Begin Supplied material

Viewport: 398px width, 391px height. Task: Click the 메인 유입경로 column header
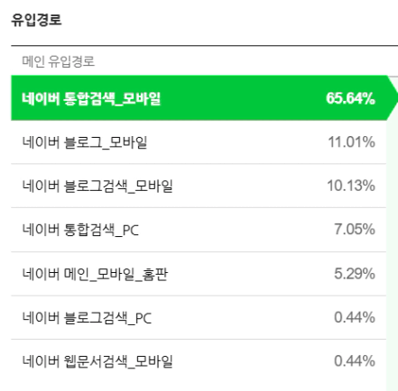point(59,61)
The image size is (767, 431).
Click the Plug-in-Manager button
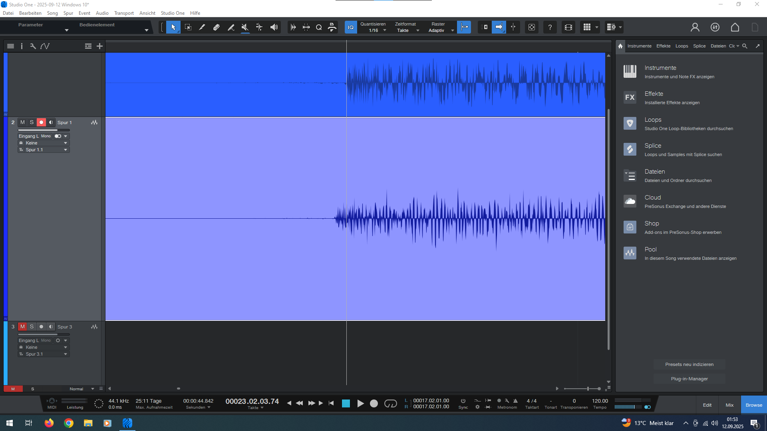pyautogui.click(x=689, y=379)
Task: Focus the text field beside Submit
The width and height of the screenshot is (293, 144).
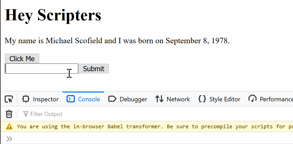Action: pyautogui.click(x=41, y=69)
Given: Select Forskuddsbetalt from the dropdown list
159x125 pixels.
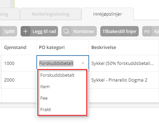Looking at the screenshot, I should 57,75.
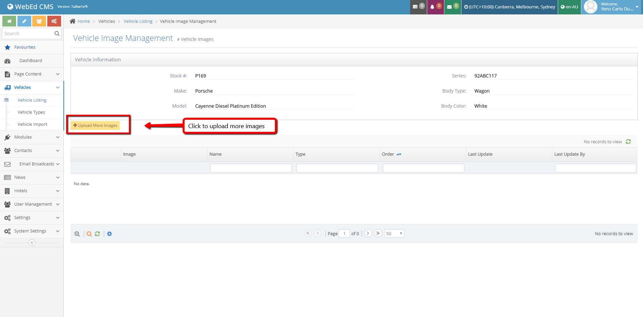The image size is (643, 317).
Task: Open the Vehicle Types submenu item
Action: pyautogui.click(x=31, y=112)
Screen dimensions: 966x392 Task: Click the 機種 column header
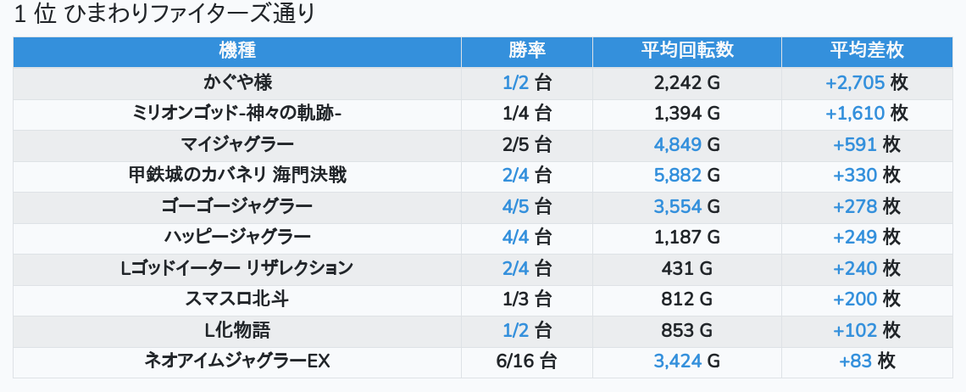click(237, 51)
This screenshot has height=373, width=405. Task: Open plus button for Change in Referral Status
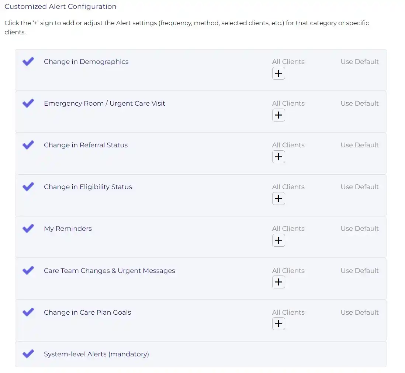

End Supplied material

Can you print every one of the entries above word for word, leaving out the pictures?

• _Full response_:
Viewport: 398px width, 391px height. Task: Click the 메인 유입경로 column header
point(59,61)
The image size is (767, 431).
Click the Plug-in-Manager button
pyautogui.click(x=689, y=379)
Task: Focus the text field beside Submit
The width and height of the screenshot is (293, 144).
Action: pyautogui.click(x=41, y=69)
Given: Select Forskuddsbetalt from the dropdown list
159x125 pixels.
Looking at the screenshot, I should 57,75.
The image size is (643, 317).
Task: Open the Vehicle Types submenu item
Action: pyautogui.click(x=31, y=112)
Screen dimensions: 966x392 Task: Click the 機種 column header
click(237, 51)
This screenshot has height=373, width=405. Task: Open plus button for Change in Referral Status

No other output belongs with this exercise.